Mais c’est bien le principe d’une fusion, sans confusion ni effusion, qu'il est demandé d’approuver. L’infusion viendra ensuite, et personne par définition, pas même les politiques porteurs du projet, ne peut aujourd'hui indiquer la teneur exacte des statuts finaux. Cependant, suite à un parcours qui ne souffre d’aucune ambigüité légale, le processus est lancé. J’aimerais donc faire fi des inévitables querelles politiques et des intérêts personnels d’une poignée de "réfractaires professionnels" – et qui n’intéressent plus les citoyens – et réfléchir en tant que simple électeur, en m’imaginant fonctionnaire territorial en Alsace.


Avant tout, la réflexion doit être globale, et non cantonnée à une stérile opposition Haut-Rhin versus Bas-Rhin, ou à des guéguerres dépassées entre Colmar et Strasbourg par exemple. Élargissons le débat et voyons l’Alsace comme région à part entière interagissant avec d’autres régions françaises et avec ses partenaires voisins, comme l’Allemagne. La question de la forte identité, même si elle est importante, ne doit pas être réductrice. Le Breton vivant en Alsace, pour schématiser, doit ainsi pouvoir se sentir concerné par la question de la fusion.


Avant même de parler "économies" qui passeront tout naturellement d’anecdotiques à raisonnablement conséquentes, les termes de simplification et de lisibilité sont essentiels au sein de la région à la configuration géographique la plus propice (deux départements, forte densité, proximité des villes et réseau ferré développé).

Si j’étais agent du Conseil Général en charge des collèges, je serais ravi, à terme, de pouvoir lancer des marchés concernant l’ensemble des collèges et des lycées. Mon travail serait rendu plus confortable au sein d’établissements regroupant les deux niveaux. En tant que technicien dans une structure intercommunale, mes dossiers de demande de subvention auprès de la CTA seraient plus simples à monter et à instruire. D’autre part, la communication autour de projets touristiques dont on me confierait la réalisation serait plus efficace, car les projets eux-mêmes auront connu une harmonisation de leur politique. Il y aura de quoi, en de nombreux domaines, être plus ambitieux et plus forts pour constituer des partenariats.

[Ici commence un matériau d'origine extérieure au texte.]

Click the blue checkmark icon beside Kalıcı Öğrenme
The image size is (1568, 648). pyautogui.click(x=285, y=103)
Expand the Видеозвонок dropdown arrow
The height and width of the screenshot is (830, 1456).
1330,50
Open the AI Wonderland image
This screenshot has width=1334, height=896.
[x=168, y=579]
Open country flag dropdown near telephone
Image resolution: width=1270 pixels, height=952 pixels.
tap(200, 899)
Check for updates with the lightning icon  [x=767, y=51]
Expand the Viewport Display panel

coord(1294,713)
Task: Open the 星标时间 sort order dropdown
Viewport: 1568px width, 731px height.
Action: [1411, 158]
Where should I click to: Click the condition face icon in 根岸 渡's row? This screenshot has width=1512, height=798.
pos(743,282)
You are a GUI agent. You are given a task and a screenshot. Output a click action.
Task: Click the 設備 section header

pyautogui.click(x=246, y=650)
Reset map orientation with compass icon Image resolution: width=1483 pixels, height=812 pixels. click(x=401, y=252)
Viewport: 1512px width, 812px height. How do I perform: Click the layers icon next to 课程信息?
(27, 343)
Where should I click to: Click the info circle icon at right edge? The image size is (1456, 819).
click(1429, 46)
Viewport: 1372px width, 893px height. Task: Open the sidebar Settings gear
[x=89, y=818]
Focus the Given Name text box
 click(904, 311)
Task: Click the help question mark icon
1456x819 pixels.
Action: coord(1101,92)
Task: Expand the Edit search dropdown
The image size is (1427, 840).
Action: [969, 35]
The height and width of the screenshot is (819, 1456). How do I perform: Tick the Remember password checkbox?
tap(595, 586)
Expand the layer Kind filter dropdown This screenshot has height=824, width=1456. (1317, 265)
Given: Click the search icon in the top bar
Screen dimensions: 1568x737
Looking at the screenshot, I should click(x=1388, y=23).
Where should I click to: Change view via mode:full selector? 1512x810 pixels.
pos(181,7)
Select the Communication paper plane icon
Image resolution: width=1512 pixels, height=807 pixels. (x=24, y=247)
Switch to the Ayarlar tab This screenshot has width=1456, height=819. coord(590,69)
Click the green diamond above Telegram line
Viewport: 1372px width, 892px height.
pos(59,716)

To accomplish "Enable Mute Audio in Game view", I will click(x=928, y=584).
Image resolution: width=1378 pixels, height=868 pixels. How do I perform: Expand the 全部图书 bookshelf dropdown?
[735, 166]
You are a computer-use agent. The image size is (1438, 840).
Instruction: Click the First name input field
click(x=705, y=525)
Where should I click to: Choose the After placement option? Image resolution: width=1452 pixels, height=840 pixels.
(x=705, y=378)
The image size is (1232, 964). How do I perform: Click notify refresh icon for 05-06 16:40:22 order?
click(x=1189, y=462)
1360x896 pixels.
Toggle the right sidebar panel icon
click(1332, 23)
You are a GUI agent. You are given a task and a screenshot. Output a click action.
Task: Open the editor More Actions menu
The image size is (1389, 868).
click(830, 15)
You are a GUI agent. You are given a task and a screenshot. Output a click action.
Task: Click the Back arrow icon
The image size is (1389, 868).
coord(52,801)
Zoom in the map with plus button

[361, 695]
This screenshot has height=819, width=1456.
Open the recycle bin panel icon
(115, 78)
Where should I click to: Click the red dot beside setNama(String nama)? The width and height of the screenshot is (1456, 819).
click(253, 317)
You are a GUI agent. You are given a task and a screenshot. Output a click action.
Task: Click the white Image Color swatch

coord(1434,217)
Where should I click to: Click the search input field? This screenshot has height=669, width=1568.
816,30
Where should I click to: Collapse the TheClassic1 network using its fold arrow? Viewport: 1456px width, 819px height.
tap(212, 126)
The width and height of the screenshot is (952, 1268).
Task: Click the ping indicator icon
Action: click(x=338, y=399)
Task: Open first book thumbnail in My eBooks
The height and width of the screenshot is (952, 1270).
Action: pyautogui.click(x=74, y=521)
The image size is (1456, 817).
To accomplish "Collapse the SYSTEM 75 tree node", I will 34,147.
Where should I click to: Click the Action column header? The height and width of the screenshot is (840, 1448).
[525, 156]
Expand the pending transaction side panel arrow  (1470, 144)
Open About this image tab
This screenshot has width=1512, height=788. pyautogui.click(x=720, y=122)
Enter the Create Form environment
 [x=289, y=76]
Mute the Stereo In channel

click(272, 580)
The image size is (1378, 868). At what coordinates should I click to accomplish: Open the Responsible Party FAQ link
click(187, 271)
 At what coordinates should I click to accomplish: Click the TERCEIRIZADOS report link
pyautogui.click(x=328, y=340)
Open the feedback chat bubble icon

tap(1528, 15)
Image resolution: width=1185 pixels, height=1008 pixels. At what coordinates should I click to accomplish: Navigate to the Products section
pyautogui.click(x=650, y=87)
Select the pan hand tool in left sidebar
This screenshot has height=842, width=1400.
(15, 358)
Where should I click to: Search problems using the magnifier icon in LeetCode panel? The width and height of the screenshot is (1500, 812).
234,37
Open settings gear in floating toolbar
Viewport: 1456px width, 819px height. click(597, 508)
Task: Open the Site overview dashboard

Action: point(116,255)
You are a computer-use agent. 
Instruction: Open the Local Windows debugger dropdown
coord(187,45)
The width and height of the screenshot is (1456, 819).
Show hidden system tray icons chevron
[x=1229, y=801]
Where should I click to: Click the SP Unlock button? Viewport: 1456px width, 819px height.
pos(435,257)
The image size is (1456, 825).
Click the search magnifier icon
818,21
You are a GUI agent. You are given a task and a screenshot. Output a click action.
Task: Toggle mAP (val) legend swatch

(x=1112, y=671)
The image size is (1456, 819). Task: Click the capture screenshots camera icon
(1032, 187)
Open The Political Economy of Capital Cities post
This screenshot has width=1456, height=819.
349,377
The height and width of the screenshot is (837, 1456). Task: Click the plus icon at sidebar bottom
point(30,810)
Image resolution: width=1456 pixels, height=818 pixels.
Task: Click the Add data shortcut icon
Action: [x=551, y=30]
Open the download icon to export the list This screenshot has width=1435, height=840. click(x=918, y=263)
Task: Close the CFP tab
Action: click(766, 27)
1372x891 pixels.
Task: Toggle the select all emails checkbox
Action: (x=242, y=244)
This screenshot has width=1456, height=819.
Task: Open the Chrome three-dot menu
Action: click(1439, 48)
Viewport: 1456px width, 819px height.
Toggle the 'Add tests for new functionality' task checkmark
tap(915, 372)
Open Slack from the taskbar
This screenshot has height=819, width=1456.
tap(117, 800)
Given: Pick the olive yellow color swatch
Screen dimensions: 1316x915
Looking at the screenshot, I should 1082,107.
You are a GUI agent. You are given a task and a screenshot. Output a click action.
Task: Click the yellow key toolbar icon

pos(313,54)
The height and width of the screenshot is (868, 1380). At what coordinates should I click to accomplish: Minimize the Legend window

Certaines compétences enfin pourront être optimisées. En matière d’environnement notamment. Le plan pluriannuel de gestion des déchets des ménages est géré actuellement à l’échelle de chaque département. Et le plan relatif aux déchets dangereux, à l’échelle de la Région. Il est donc facile d’envisager les avantages d’un possible regroupement, une concertation entre les services des collectivités rendue plus aisée notamment.


Approuver l’idée ne se résume pas à abandonner le projet aux mains du Gouvernement et de l’Assemblée. Tout citoyen pourra peser sur le devenir du dossier par l’intermédiaire de ses parlementaires locaux. Approuver le principe de la fusion, c’est montrer l’exemple et l’implication des habitants, qu’ils soient Alsaciens depuis toujours, ou nouvel habitant de la région, avant le 7 avril, puis dans les mois suivants, en continuant à s’exprimer sur le sujet, bien au-delà des clivages et des intérêts particuliers.


Un échec surprendrait les autres Français, particulièrement enthousiastes à l’idée, et néanmoins observateurs vigilants… comme moi.